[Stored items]
Content starts

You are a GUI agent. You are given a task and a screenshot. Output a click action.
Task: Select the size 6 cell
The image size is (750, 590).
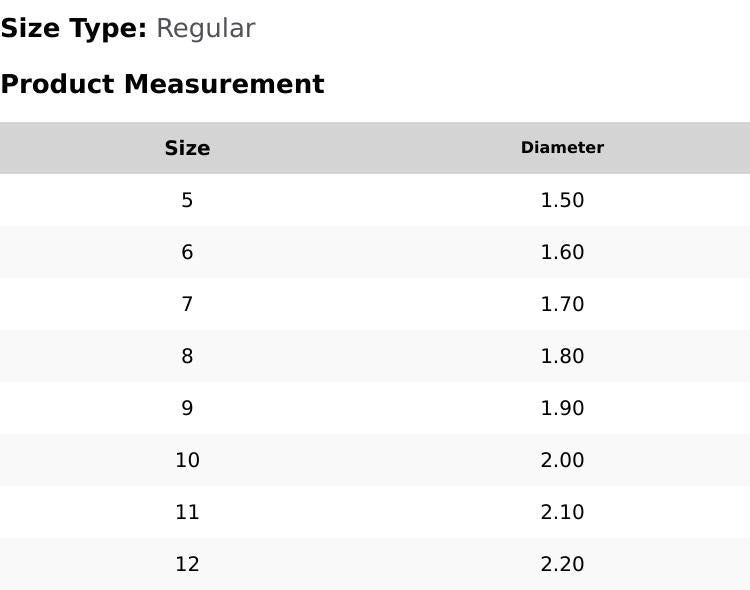[x=187, y=252]
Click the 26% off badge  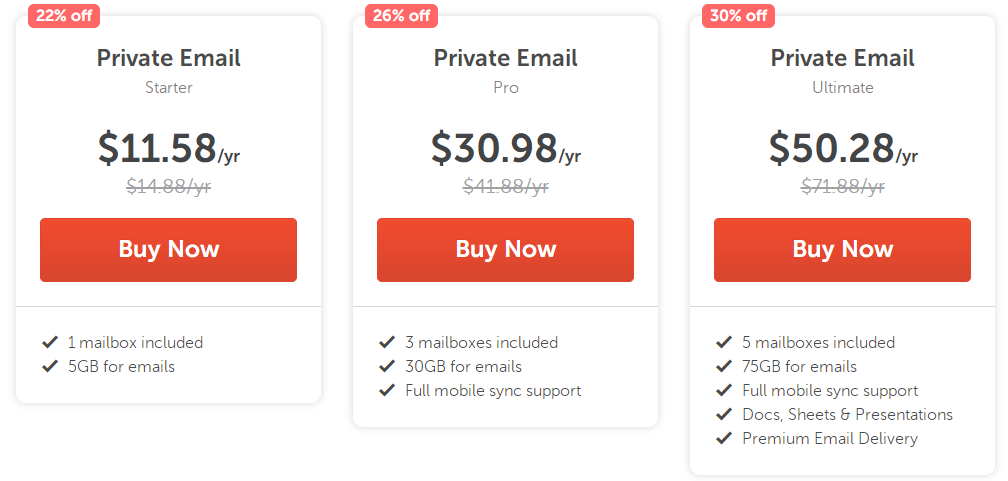coord(401,15)
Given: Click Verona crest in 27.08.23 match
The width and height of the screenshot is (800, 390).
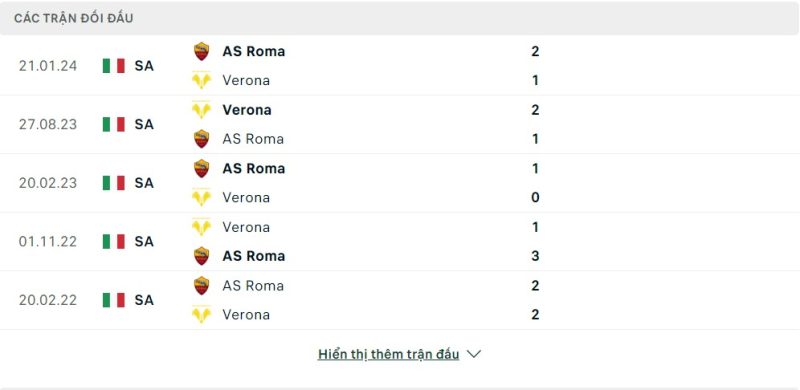Looking at the screenshot, I should point(202,110).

Content ends

_PROBLEM DESCRIPTION_
Leave out every picture and copy verbatim the lines running from the line containing "The width and" through the final line of the data.

_EXERCISE SOLUTION_
The width and height of the screenshot is (800, 390).
Looking at the screenshot, I should point(202,110).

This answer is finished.